The lights are 50 individually addressable RGB LED. They arrived like this:

Photo of LED lights in the envelope the arrived in

And at the end of the night we had this:

Here’s how we got there…

Hardware

The datasheet PDF says the lights are made up of a strip of WS2811 ICs. That is, WS2811 is the name of an integrated circuit from a company called Worldsemi. You can see the chip through the plastic of each light:

Close up of integrated circuit

The chip is controlling (“driving”) an RGB LED. This package is chained together to give us 50 individually controllable lights. (There’s an outline of the details of how this works over at StackExchange.)

That means: we plug in one end to the Nucleo board, and set the RGB colour of each light.

Tim prepared a connector for us. It’s the red, white, and green wires you see here:

Close up of the Nuclue board showing three wires: one to power, one to ground, one to a control pin

The red is connected to 5v, the white to ground, and the green to pin D4. There are a couple of complications:

  • Tim added a diode to the end of the red wire. This is to keep the voltage in-line with the spec for the chip.

  • Turning on all 50 LEDs will draw more current, which might overload the diode and maybe cause the USB power supply to shut down. So for now, we’re just turning on a few LEDs.

Tim has explained this in more details over in the group’s Matrix room.

Software

Tim also provided a project starting point using the smart-leds crate. The code blinks the first few LEDs in different colours. All I’ve done is take that code and move it into the RTFM framework, using a scheduler to turn the LEDs on and off. (Oh, I also changed the code to turn the LEDs blue, so I could tell which code I was running).

In Cargo.toml we’ve added:

smart-leds-trait = {version = "0.2.0"}
smart-leds = {version = "0.3.0"}
ws2812-spi = {version = "0.2.0"}

The ws2812-spi crate is a software driver compatible with smart-leds. That is, it lets us use the smart-leds API with the ws2812 hardware. The SPI part is the “Serial Peripheral Interface”, and there’s a very readable step through of SPI that’s worth a browse. I also enjoyed a video introduction I saw on YouTube.

I’ll walk down the new key parts of main.rs:

// Configure pins for SPI
let gpiob = dp.GPIOB.split();

// Master Out Slave In - pb5, Nucleo 64 pin d4
let mosi = gpiob.pb5.into_alternate_af5();

We’re using what’s labelled as D4 on the hardware for sending data.

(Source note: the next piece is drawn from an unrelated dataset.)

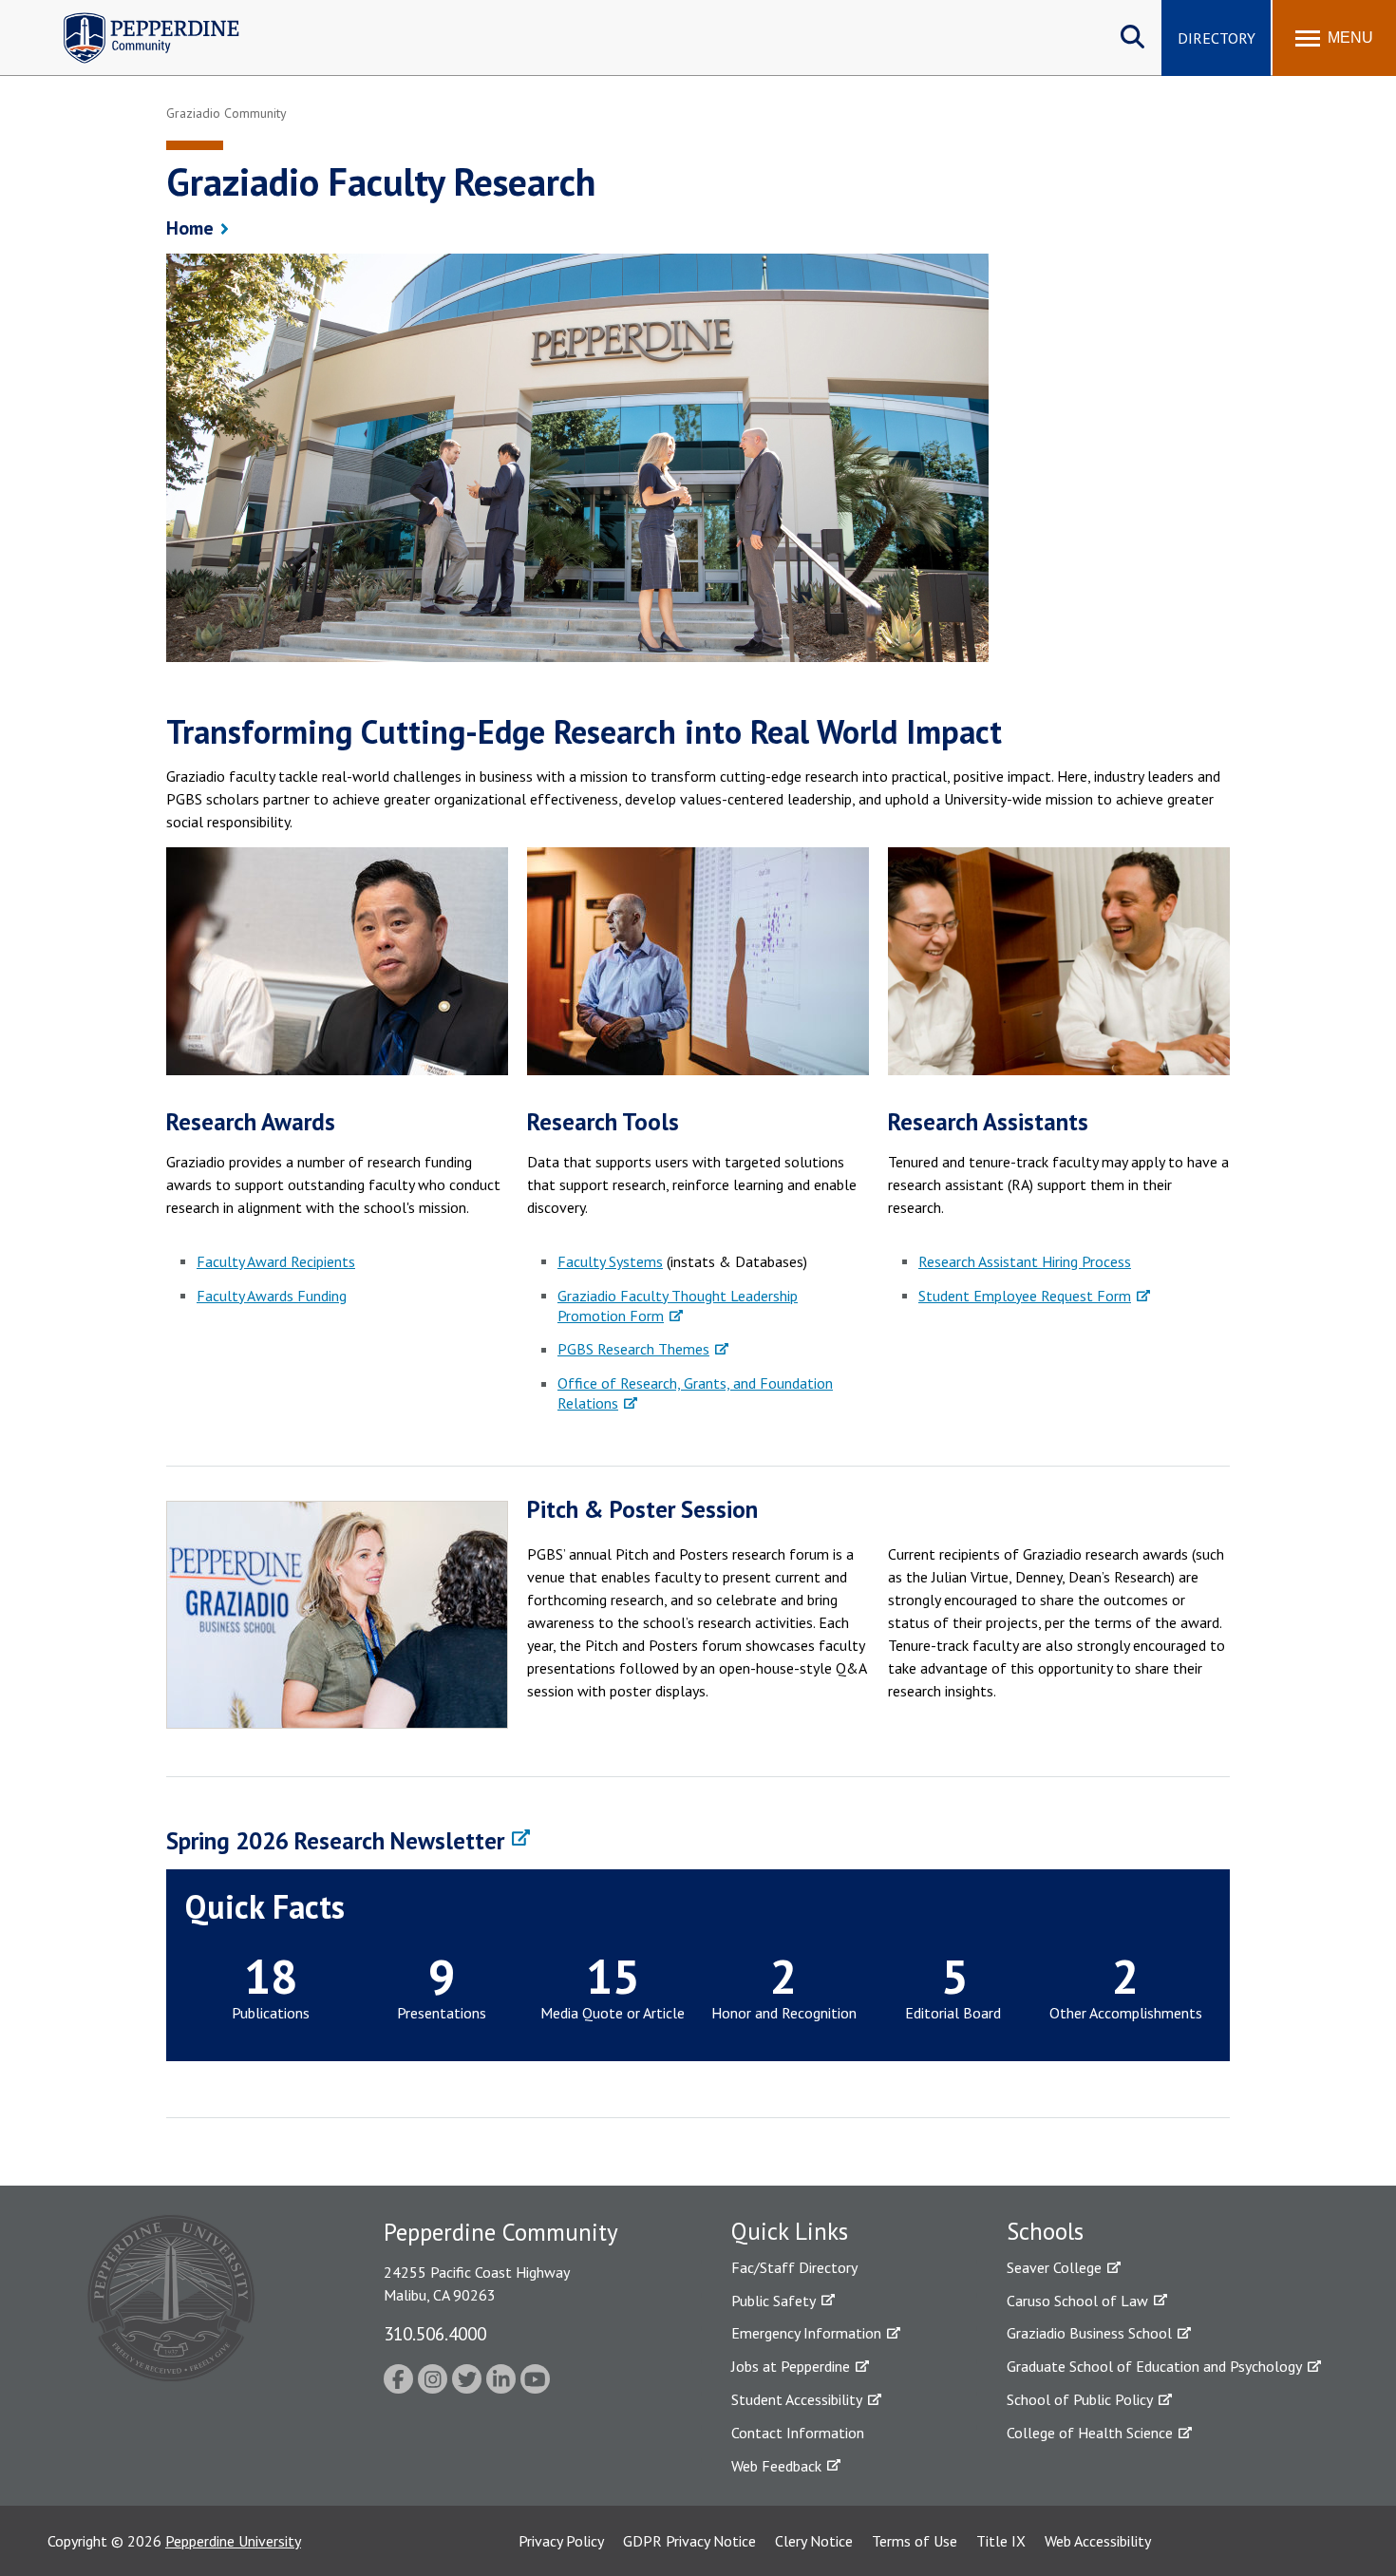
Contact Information (797, 2432)
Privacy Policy (561, 2540)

It’s called pb5 in the GPIO B block. Page 47 of the STM32F411RE PDF datasheet has a big table, and shows that you need to select alternative function 5 to use PB4 for SPI1 MOSI.

Some of the details of SPI can be decided by hardware implementation. That means we configure SPI for the hardware we have. For example, we don’t have any data in from the slave (“no MISO”).

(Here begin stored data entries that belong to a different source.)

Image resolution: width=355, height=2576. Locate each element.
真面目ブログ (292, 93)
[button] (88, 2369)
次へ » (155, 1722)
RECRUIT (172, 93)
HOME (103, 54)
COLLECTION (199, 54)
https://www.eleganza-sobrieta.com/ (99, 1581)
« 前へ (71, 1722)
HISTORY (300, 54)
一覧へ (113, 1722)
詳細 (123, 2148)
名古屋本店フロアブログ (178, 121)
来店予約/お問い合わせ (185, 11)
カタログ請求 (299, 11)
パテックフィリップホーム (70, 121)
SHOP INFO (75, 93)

In our case, for these Xmas lights, the configuration is this:

// Serial clock:
let sck = gpiob.pb3.into_alternate_af5();

// SPI1, but we could have up to 5 Serial Peripheral Interfaces.
let spi = Spi::spi1(
    dp.SPI1,
    (sck, NoMiso, mosi),
    Mode {
        polarity: Polarity::IdleLow,
        phase: Phase::CaptureOnFirstTransition,
    },
    stm32f4xx_hal::time::KiloHertz(3000).into(),
    clocks,
);

let ws = Ws2812::new(spi);

The final line there is giving us something that implements the smart-led write function. Here’s how we can use that:

let blue = RGB8 {
    b: 0xa0,
    g: 0,
    r: 0,
};

let data = [blue; NUM_LEDS];

ws.write(data.iter().cloned())
    .expect("Failed to write lights_on");

Running the code

As usual, with the hardware connected, we run openocd and cargo run to get into GDB. All the code is in a GitHub repository.

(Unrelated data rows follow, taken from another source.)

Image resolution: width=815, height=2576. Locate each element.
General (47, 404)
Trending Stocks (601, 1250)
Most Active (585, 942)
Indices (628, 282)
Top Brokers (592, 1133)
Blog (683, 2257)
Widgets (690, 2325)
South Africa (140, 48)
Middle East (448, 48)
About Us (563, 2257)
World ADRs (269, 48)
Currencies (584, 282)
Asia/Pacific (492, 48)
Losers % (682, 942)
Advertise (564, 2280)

On thing we saw was an error from openocd:

Error: jtag status contains invalid mode value - communication failure

The fix was to hold down the reset button as we launched openocd. The suspicion was that the last thing running had put the processor into some sleep state.

But with that running, the code blinks the first few LEDs every second.